2021 yılı enerji sıkıntıları, gıda darboğazı ve çeşitli varyantlardan sonra, bulaşıcılığı yüksek olan omicron coronavirüs varyantının küresel finans ve emtia piyasalarını yoğun şekilde olumsuz etkilediği bir yıl olarak geride kalırken, 2022 yılına ekonomiler bu olumsuzluklarla merhaba dedi. 2022 yılında Türkiye ekonomisinin en büyük ekonomik riski ve problemi enflasyon olacaktır. Zira salgının da etkisiyle tedarik zincirindeki aksamalar, ücretlerdeki artışlar, politik hatalar, döviz kuru yükselişleri ve ithalat fiyatlarındaki artışlar bu süreci besleyecektir. Sadece Türkiye ekonomisi için değil tüm dünya için enflasyon temel sorun olacaktır. Özellikle Merkez Bankalarının artan para basımı, iklim değişikliği ve küresel tedarik zinciri kaynaklı ithal enflasyon tüm dünyayı etkileyecektir.

Enflasyon; talep kaynaklı (toplam talep artışının mal ve hizmet arzından büyük olması), maliyet kaynaklı (petrol ve gıda gibi emtia fiyatlarının yükselmesi veya doğal afet kaynaklı üretim maliyet artışı ), para arzı kaynaklı (para arzının para talebinden fazla artması) ve beklenti kaynaklı (tüketici ve üreticinin gelecekte fiyatların artacağı yönündeki beklentileri) olarak karşımıza çıkmaktadır. 2022 yılında Türkiye ekonomisinde mevcut Türk Lirası getirilerinin tüketimi artırmasına bağlı olarak yaşanabilecek sınırlı talep enflasyonu dışında ağırlıklı olarak yaşadığımız ve yaşayacağımız enflasyon maliyet kökenlidir. Özellikle ücret artışı, kura bağlı ithal girdi fiyat artışı, enerji fiyatlarında görülen yükselişler maliyet enflasyonunda başat rol oynamaktadır. Ayrıca TCMB’nin para basımı ve fiyatların artacağı beklentilerin güçlü seyri, enflasyon artışını tetikleyecektir.  

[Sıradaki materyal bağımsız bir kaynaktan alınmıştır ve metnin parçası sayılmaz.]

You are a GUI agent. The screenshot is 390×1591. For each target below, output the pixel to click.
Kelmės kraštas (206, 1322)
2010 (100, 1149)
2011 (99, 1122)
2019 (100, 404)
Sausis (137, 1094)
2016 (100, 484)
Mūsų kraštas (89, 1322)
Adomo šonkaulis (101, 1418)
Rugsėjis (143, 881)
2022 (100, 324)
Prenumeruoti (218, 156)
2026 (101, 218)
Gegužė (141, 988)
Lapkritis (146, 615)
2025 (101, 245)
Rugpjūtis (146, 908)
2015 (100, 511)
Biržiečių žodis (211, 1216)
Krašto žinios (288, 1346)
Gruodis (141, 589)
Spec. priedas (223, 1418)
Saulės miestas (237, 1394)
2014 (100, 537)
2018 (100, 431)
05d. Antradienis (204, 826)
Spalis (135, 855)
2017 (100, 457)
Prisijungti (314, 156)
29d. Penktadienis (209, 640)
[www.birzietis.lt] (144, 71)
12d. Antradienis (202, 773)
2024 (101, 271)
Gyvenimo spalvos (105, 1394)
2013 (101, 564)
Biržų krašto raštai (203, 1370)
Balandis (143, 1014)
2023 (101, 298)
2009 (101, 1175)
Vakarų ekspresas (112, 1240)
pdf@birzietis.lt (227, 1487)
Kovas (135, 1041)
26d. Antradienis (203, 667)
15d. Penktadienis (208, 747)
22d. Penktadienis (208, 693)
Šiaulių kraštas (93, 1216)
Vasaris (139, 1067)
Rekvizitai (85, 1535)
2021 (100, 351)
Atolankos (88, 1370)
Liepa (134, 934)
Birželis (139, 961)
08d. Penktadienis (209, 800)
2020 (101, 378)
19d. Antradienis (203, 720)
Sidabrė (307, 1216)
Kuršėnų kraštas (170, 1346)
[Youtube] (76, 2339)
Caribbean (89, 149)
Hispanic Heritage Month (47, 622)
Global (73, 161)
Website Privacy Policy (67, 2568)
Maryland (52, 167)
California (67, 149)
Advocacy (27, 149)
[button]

Enflasyonla mücadelede en önemli husus, doğru teşhis ve tedavidir. Bunun için enflasyonunun kaynağını bilmek ve buna uygun çözüm önerileri ortaya koyulmalıdır. Zira enflasyonla mücadelede yaşanacak zafiyet ve sıkıntıların faturası ağır olmakta ve özellikle dar ve sabit gelirli bireyler bu faturayla muhatap olmaktadır. Devletlerin bu konuda önemli bir misyonu vardır. Sosyal devlet olma gereği, yükü ağır olsa da bu soruna kayıtsız kalınmamasını gerektirmektedir. Türkiye’de son asgari ücret artışında da temel hikâyenin burada yattığını söyleyebiliriz. Zira asgari geçim koşullarında yaşayan bireylerin satın alma güçlerini korumak, yani yaşanan yüksek enflasyona ezdirmemek için, kamu kendi gelirlerinden (gelir ve damga vergisi) feragat etmek zorunda kalmıştır. Yine aynı şekilde sabit gelirli çalışanlara vaat edilen artışlar, vergi istisna ve muafiyetler kamunun yükünü artırmaktadır. Sayısı artırılabilecek bu örnekler enflasyonla mücadelenin gerekliliğini ortaya koymaktadır.

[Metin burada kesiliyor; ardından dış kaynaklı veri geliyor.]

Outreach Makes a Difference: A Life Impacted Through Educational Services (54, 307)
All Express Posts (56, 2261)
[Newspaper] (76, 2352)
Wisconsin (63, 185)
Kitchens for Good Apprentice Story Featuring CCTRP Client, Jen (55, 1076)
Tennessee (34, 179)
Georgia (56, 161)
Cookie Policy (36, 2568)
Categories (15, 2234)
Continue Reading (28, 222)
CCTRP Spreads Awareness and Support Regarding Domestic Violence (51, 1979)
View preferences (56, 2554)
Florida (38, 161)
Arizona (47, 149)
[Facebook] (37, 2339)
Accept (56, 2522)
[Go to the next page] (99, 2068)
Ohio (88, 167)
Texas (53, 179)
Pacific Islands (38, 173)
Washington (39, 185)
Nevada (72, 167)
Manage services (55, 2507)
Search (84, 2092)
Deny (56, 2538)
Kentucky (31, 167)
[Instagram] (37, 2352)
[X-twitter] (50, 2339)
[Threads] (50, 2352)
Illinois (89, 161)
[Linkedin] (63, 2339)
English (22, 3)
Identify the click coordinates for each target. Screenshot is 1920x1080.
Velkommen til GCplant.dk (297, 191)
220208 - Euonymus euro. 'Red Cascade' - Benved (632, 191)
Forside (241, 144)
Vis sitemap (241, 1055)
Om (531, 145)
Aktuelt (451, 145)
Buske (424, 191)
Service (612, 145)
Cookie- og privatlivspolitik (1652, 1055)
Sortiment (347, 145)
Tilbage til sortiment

Enflasyonu sıfırlamak neredeyse imkânsız olmakla beraber, enflasyonun etkisini azaltmak için etkin para ve maliye politikaları uygulanması zorunluluğu bulunmaktadır. Teknik detaylarını bir kenara bırakmak kaydıyla, her iki politika uygulayıcıları (Merkez Bankası ve Maliye Bakanlığı) arasında eş güdüm olması ve uygulanan politikaların ekonominin gerçekleriyle bağdaşması kaçınılmazdır. Bu bağlamda, uygulanacak politikalarda etkinlik, sürdürülebilirlik ve şeffaflığın olması gibi konular bu süreçte anahtar rol üstlenmektedir.